Bugünkü yazımızda da yerel seçimlere bir başka açıdan bakalım istedik. Seçim öncesi propaganda döneminde olsun, seçimlerde yaşanan olaylar açısından olsun, sandıklar açıldıktan sonra yaşananlar olsun; bu güne kadar yapılan seçimlerden çok farklı bir seçim yaşadık. Zaten sayın iktidar ve meclis içi muhalefet bu seçimin yerel seçim olmaktan çıktığını, çeşitli vesilelerle dile getirmişti. Hatta Sayın Başbakan ve ekibi yerel seçimin yeni bir istiklal mücadelesi olduğunu dahi söylediler. Önceleri n “Milliyetçiliğin her türlüsünü ayaklarımın altın aldım” diyen Sayın Başbakan, yerel seçimleri Kurtuluş mücadelesine benzettiler; bayraktan, sancaktan, milli duygulardan medet umdular…
Yapılan propagandalarda çözümden, yapılacak icraattan bahseden dahi olmadı. Çoğu yerlerde seçeceği belediye başkan adayının adını dahi bilmeden oy atanlara rastladık. Vatandaş oy atarken daha önce yapılan belediyeciliği oylamadı. Verilen hizmetleri değerlendirmedi. Çöp sorununu, yolların bozukluğunu, tozlu, çamurlu ve çukur olduğunu, değerlendirmedi. Seçildiği takdirde yapılacak işlerden bilgi sahibi olmadı.
Propagandayı her partinin kendi lideri yaptı. Özellikle de Sayın Başbakan, partisinin mitinglerinde, televizyon konuşmalarında, sadece kendisi konuştu. Sesi konuşamayacak derecede bozulmasına rağmen kendisi konuşmayı tercih etti.
Şimdi seçilen belediye başkanından ne bekleyecek bu millet? Ya da daha önce seçmiş olduğu fakat hizmet alamadığı halde tekrar seçtiği başkandan ne isteyebilecek? Elbette seçilenlerden bir hizmet istemeye hakkı olamayacak. Ve böylece yapılacak işler, yine seçilenin insafına kalacak. Maalesef bizde seçimler böyle cereyan eder. Kabul etsek de etmesek de yaşananlar bu.

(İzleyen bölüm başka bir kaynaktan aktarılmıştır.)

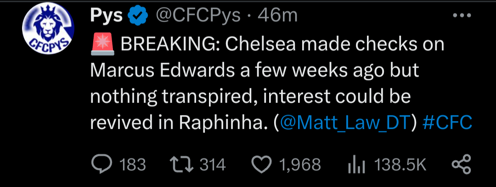Click the 314 reposts count
The image size is (496, 187).
[x=213, y=165]
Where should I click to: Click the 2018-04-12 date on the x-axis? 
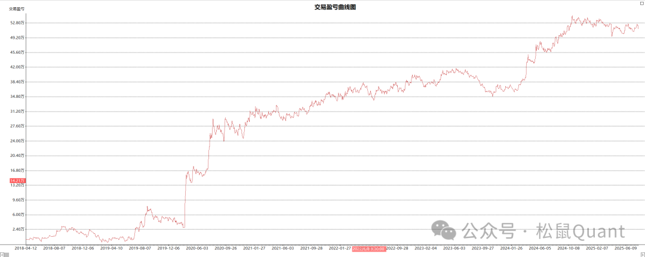26,248
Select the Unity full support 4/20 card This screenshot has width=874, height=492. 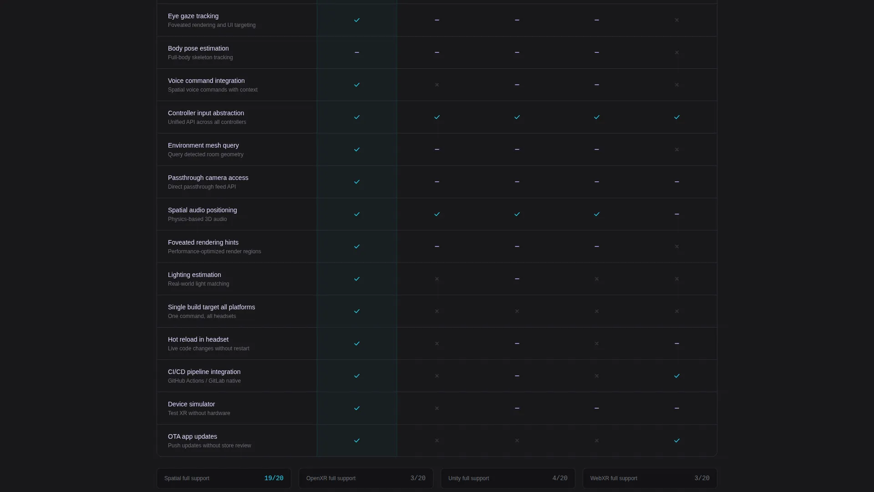click(x=508, y=478)
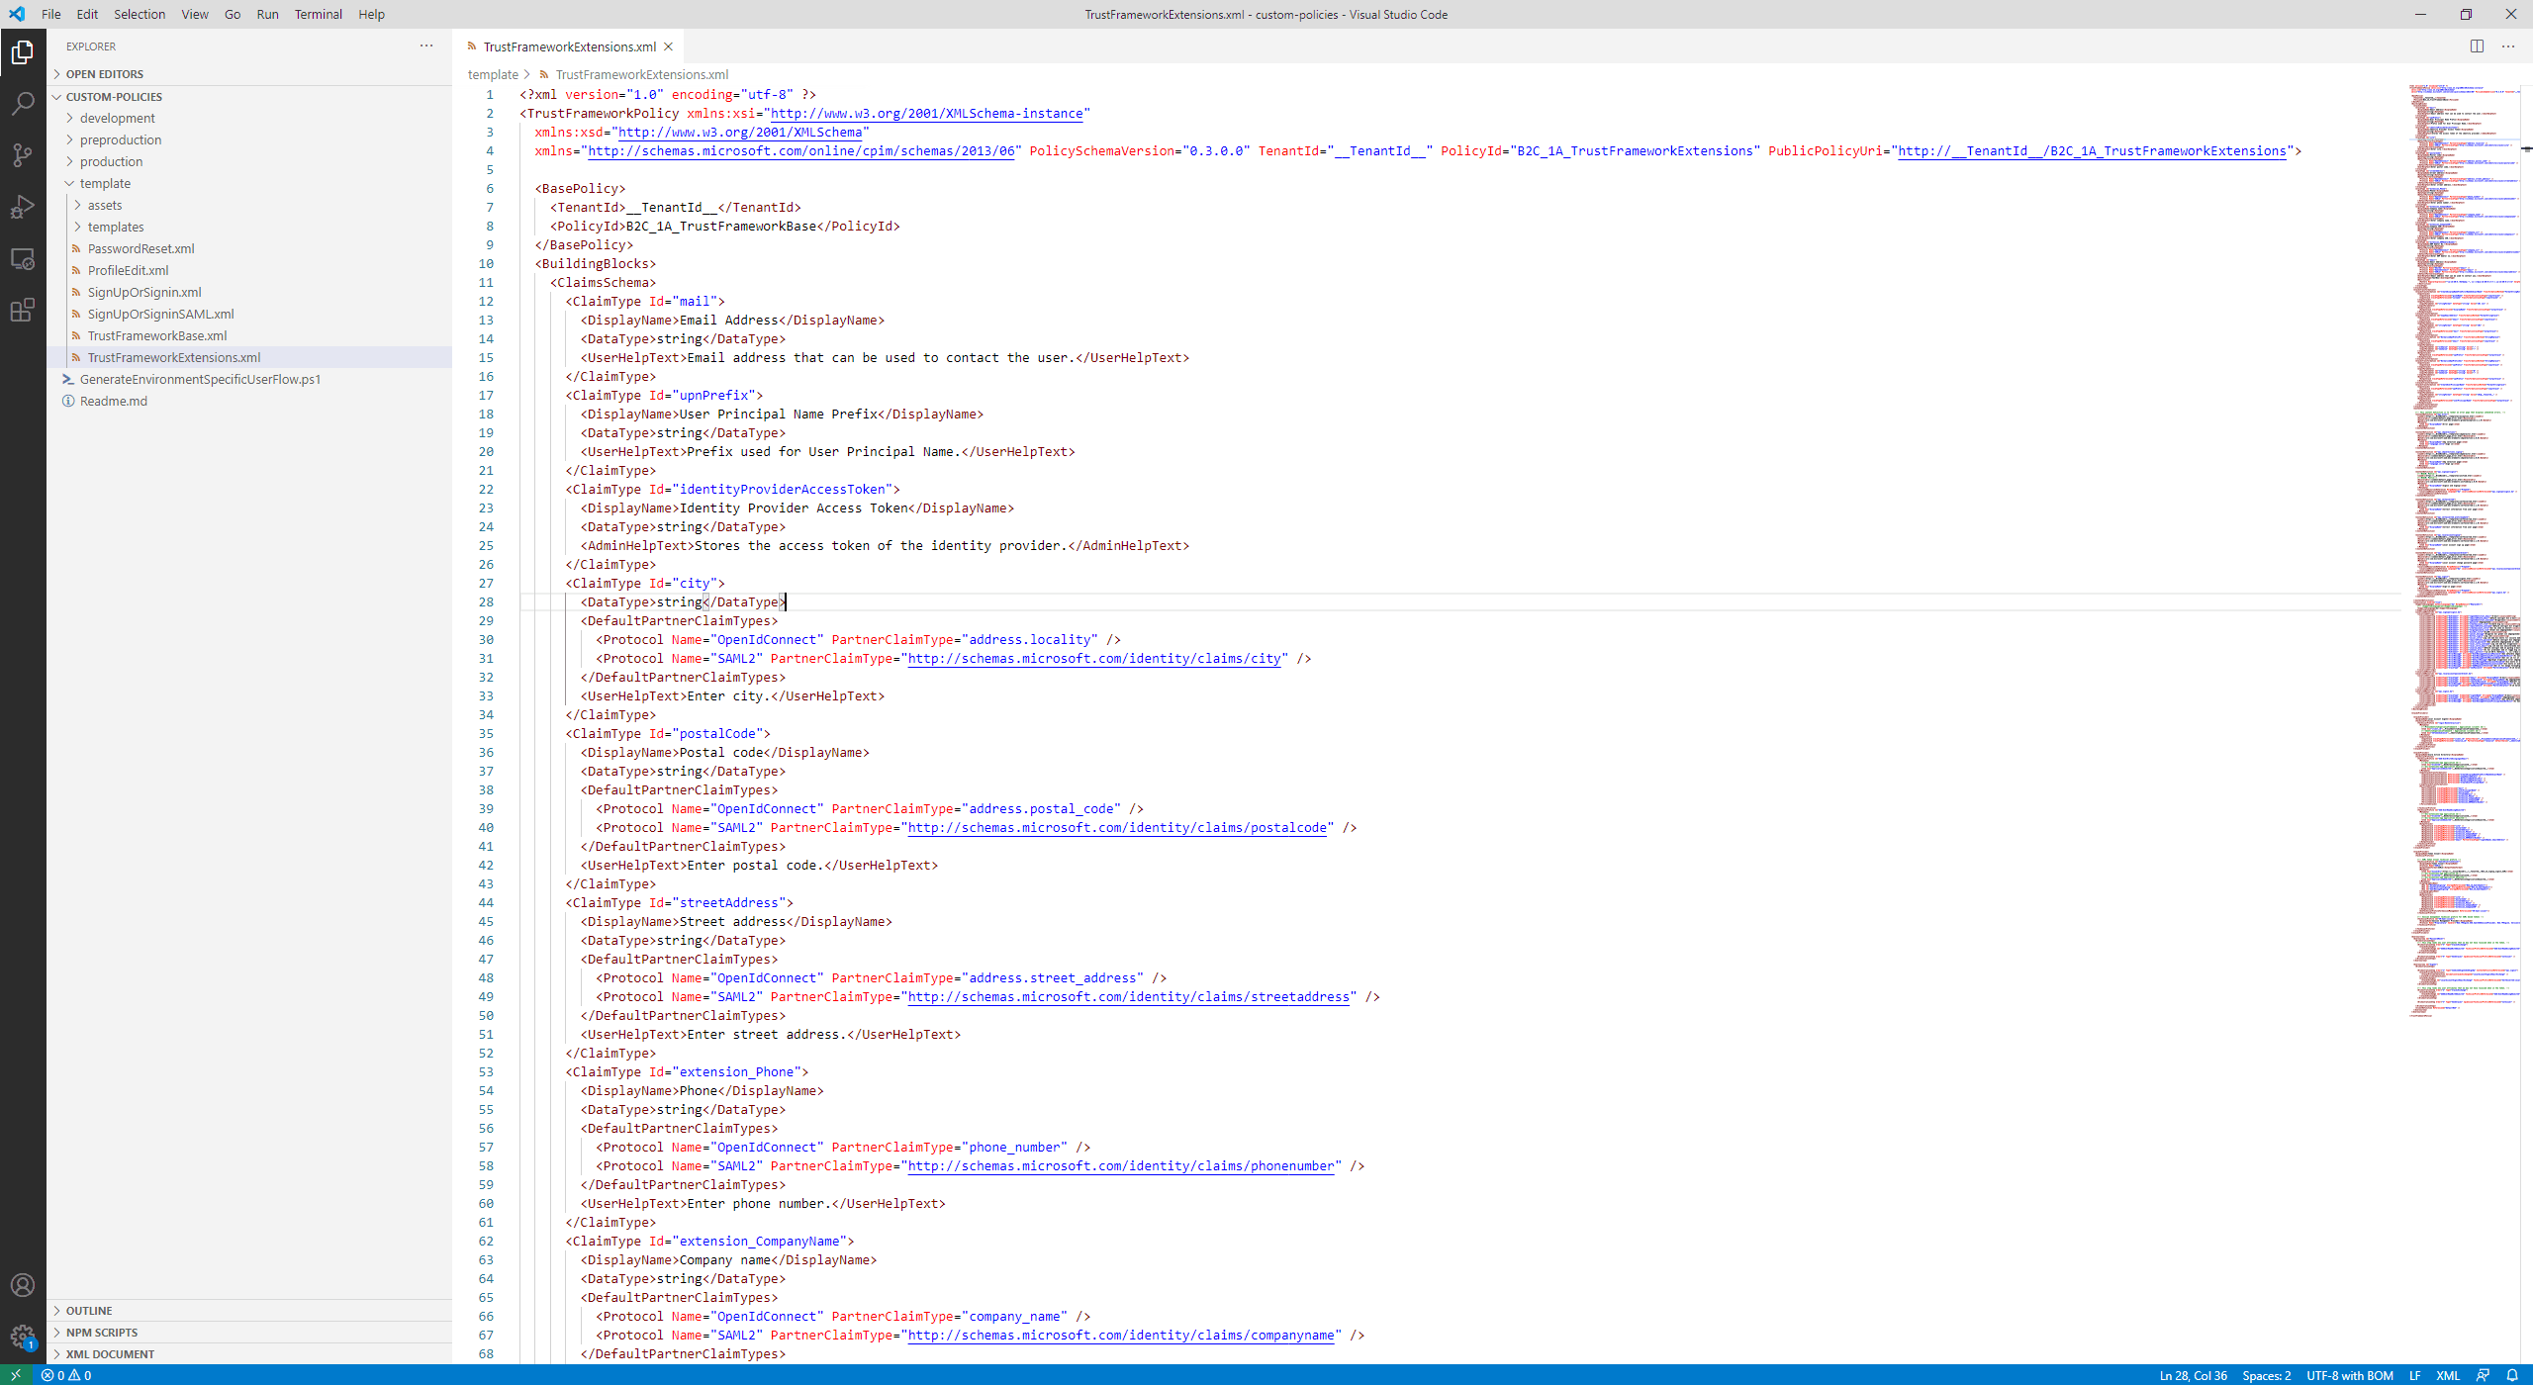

Böyle mi olmalıydı? Belediye başkan adayları yapacaklarını halkın önüne çıkarak anlatma fırsatını bulabilmeliydi. Kamuoyu önünde birlikte tartışılabilmeliydi. Halkımız, özgür iradeyle başkan olmak isteyenlere her türlü sorusunu sormalıydı. İsteklerini sıralamalı, bu isteklerini kimin yerine getireceğini yine özgür iradesiyle tespit etmeli ve ona göre oyunu kullanmalıydı. Elinizi vicdanınıza koyun bunların hangisi gerçekleşti?
Liderler suni bir gündem oluşturdu. Gerginlik politikası sayesinde milletimizin bunları aklına bile getirmesi engellendi. İktidar, yerel seçimi ulusal güvenlik meselesi haline getirince de halkımız bölünmez bütünlüğünü tehlikedeymiş gibi algıladı. Oluşan algı yönetimi sayesinde milletimiz kaybetti. İşin en acı tarafı hala milletimiz kaybeden tarafın kendisi olduğunu dahi anlayabilmiş değil.